KEDIRI – Dalam aduannya ke redaksi kediritangguh.co, beberapa warga menyampaikan terkait pungutan liar (pungli) dalam pengurusan sertifikat tanah redistribusi terjadi di Dusun Sidodadi Desa Canggu, Kecamatan Badas. Dasar mereka, setelah menemukan perbedaan mencolok dalam biaya pengurusan sertifikat yang mereka bayarkan.
Kasus ini terungkap sekira Bulan September 2024, dialami Mugito. Dia menyadari bahwa telah membayar jauh lebih tinggi dari biaya resmi.
“Pada tanggal 13 Desember 2023, membayar senilai Rp 11.032.000 dan Rp 200 ribu untuk validasi kepada Panitia PTSL melalui oknum perangkat desa.
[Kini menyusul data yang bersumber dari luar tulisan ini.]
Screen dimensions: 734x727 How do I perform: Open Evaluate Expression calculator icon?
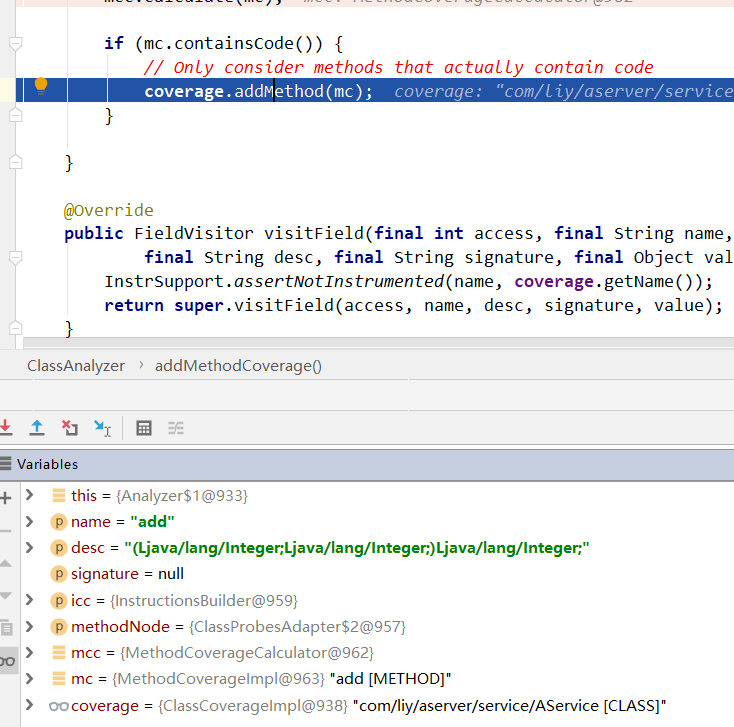tap(144, 428)
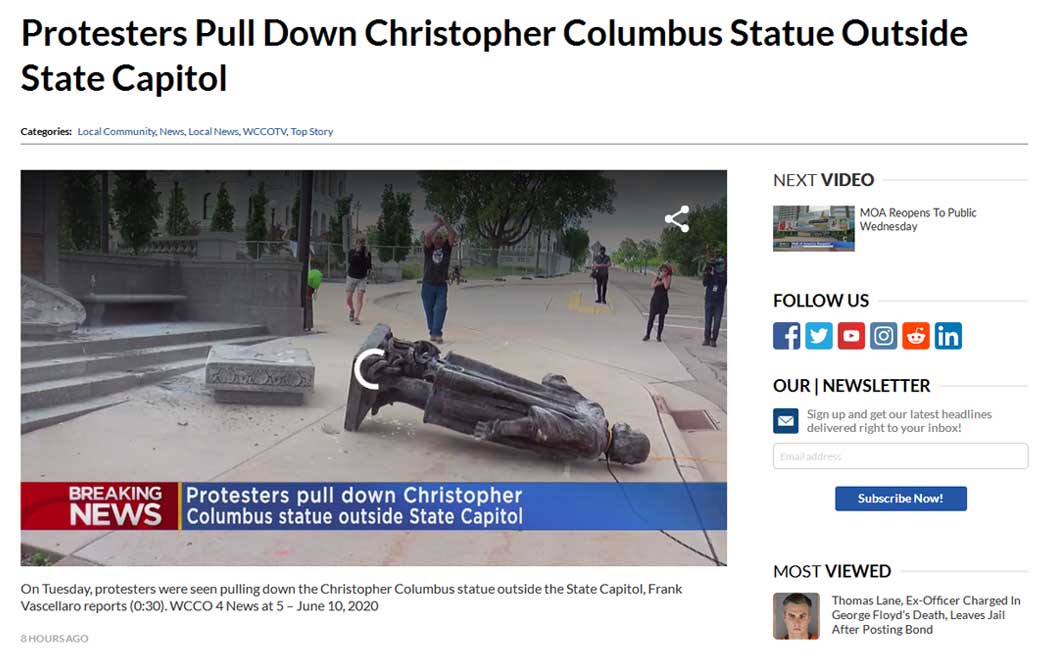Click the newsletter envelope icon
The image size is (1050, 658).
[x=785, y=421]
Warga dikenakan biaya bervariasi, mulai dari Rp 2,5 juta hingga Rp 11 juta lebih,” jelasnya, Rabu malam.
Kemudian pada 30 September 2024, Mugito baru menyadari setelah membandingkan biaya resmi yang hanya sekitar Rp 2.290.000.
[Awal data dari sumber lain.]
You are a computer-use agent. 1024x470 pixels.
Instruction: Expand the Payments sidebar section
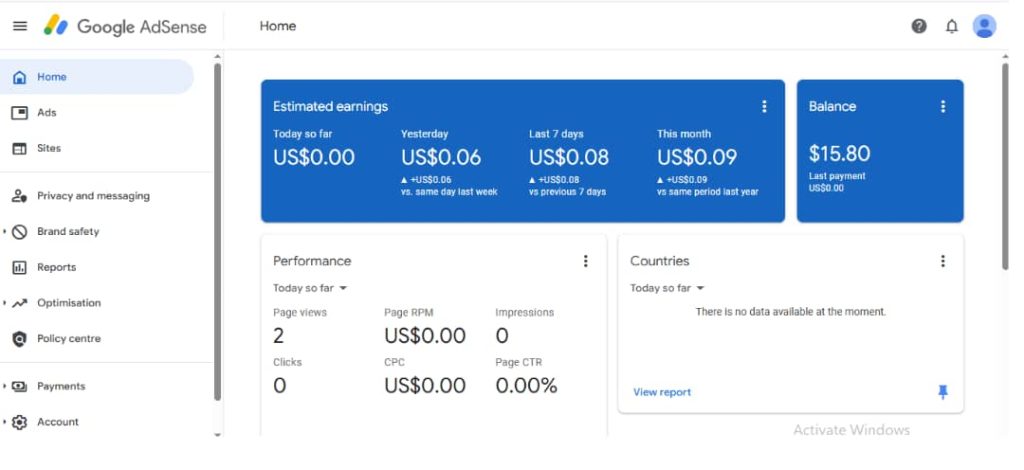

“Jauh lebih rendah dari yang telah dibayarkan,” jelasnya
Kemudian pada Bulan Oktober hingga Desember 2024, sebagian uang korban telah dikembalikan, termasuk Rp 8,7 juta milik Mugito, namun banyak warga lain yang belum menerima pengembalian.
Mereka pun juga mempertanyakan, kenapa panitia PTSL dari perangkat desa karena patut diduga akan terjadi penyalahgunaan wewenang. Akhirnya seluruh proses sertifikasi ditangani oknum tersebut.
Ditambahkan Bambang Sutrisno, sehari-harinya sebagai petani dan merupakan tokoh masyarakat setempat menerangkan. Bahwa awalnya banyak warga tertarik mengikuti program sertifikasi, setelah melihat pengumuman diskon Bea Perolehan Hak atas Tanah dan Bangunan (BPHTB). Ia sendiri ikut menginformasikan program ini kepada warga sekitar.
Namun, belakangan terungkap bahwa warga membayar lebih dari yang seharusnya. Salah satu kasus yang mencolok adalah Mugito, padahal biaya resminya hanya Rp 2.290.000.
“Setelah kasus Pak Mugito terbongkar, ternyata banyak korban lain yang mengalami hal serupa. Ada hampir ratusan warga yang mengaku dirugikan, meskipun tidak semua berani melapor,” ujar Bambang.
Atas masalah ini, perwakilan warga desa mengajukan tiga hal tuntutan :
1. Pengembalian Dana – Warga menuntut agar semua uang yang dipungut secara tidak sah segera dikembalikan sesuai data pelunasan dari notaris.
2. Transparansi Proses – Warga ingin ada kepastian kapan seluruh korban akan menerima hak mereka. Saat ini, sebagian sertifikat bahkan sudah dicoret, namun pengembalian uang disebut “menunggu ronde kedua,” yang belum jelas mekanismenya.
3. Proses Hukum – Warga meminta agar penyalahgunaan wewenang oleh panitia PTSL, termasuk keterlibatan Kepala Dusun, diproses secara hukum, berharap efek jera bagi pelaku.
“Saya berharap kasus ini diproses sampai tuntas. Kalau tidak, kejadian seperti ini bisa terus terulang,” imbuh Mugito.
Hingga saat ini, pihak panitia PTSL dan oknum perangkat desa belum memberikan pernyataan resmi, terkait tuduhan tersebut. Warga berharap aparat penegak hukum segera turun tangan menyelesaikan masalah dan memberikan keadilan bagi para korban.